Electricite de France (EDF) said on 22 February some weldings on it’s the EPR reactor under construction at Flamanville 3 did not meet required specifications but that this did not affect safety or the schedule to load it with fuel at the end of 2018. An EDF spokeswoman said 38 of 66 weldings on the reactor’s secondary cooling circuit were not in line with standards aimed at making them rupture-proof, but they met Autorite de Surete Nucleaire (ASN - Nuclear Safety Authority) requirements for nuclear equipment under pressure.
However, ASN chief Pierre-Franck Chevet told a parliament committee hearing on nuclear safety and security on 23 February that an inspection had revealed that the welding issue was more severe than initially thought.
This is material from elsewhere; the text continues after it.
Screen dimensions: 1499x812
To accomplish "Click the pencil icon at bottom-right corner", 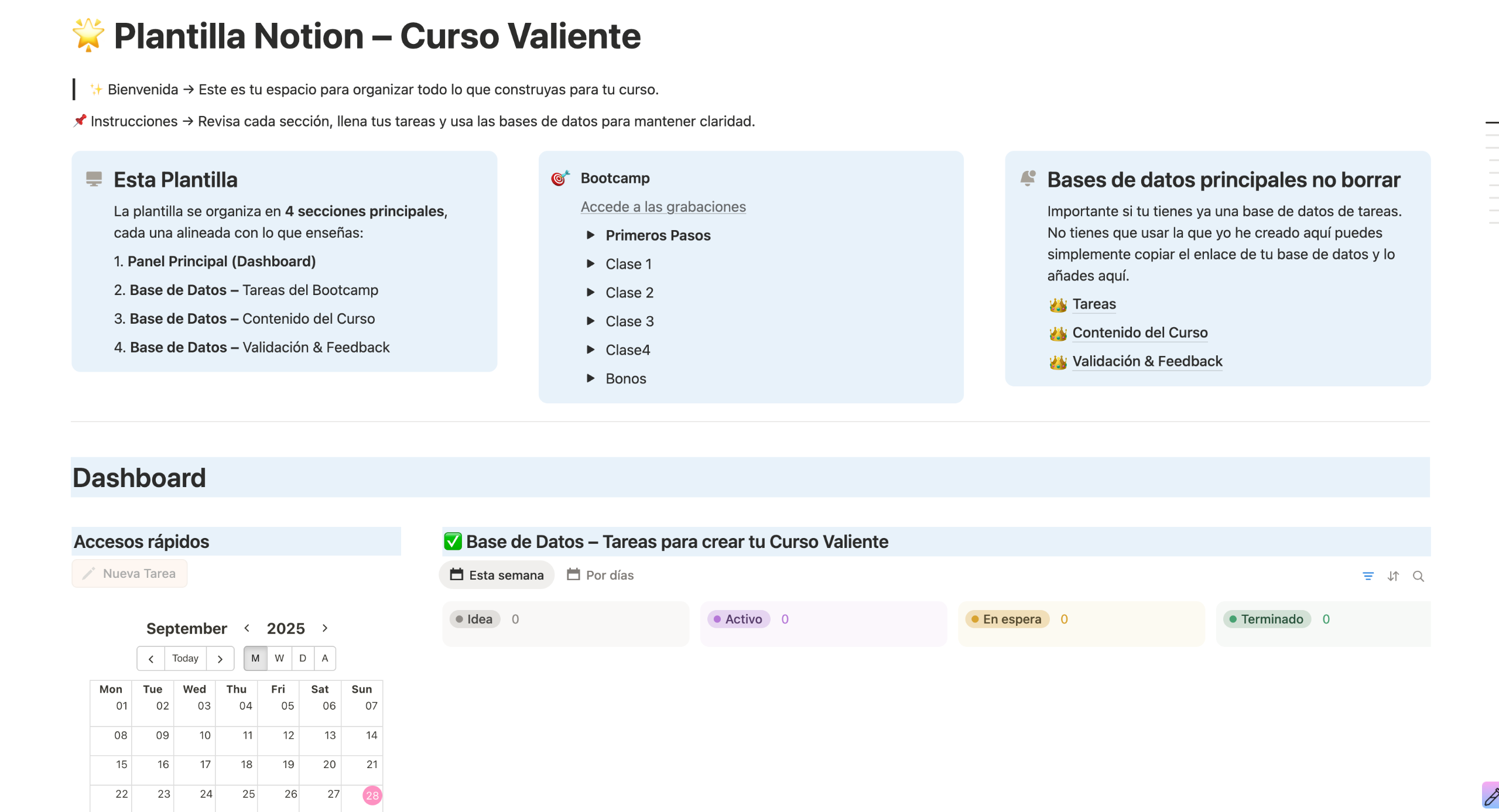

Chevet said the issue was still very much open, and the regulator was far from drawing conclusions. “That given, I cannot confirm EDF’s assertion that there would not be an impact on Flamanville’s schedule,” he said. “The startup of Flamanville is subject to my authorisation, and the safety calendar will be paramount.”
The Flamanville EPR is already nine years behind schedule and billions of euros over budget at €10.5bn ($12.4bn). It is scheduled to be loaded with fuel by the end of December and to be at full power by the end of 2019.
A statement on the Flamanville EPR reactor website said deviations had been detected in the quality of the weldings in pipes transferring steam from the steam generator to the power turbine. “EDF has started analysis aimed at proving that the mechanical characteristics of the circuit are in line with expectations, within deadlines compatible with the project planning,” it said.
The problem was identified in the workshops of third-party suppliers to Framatome (formerly Areva), in 2015 and 2017, as well as in weldings on site. EDF informed ASN about the problem in early 2017 and submitted technical dossiers to prove the equipment was fit for service and met regulations. In June 2017 ASN said Flamanville was fit for service despite weak spots in its steel but ordered EDF to replace the reactor cover by 2024 at the latest because of high carbon concentrations, which make the steel brittle.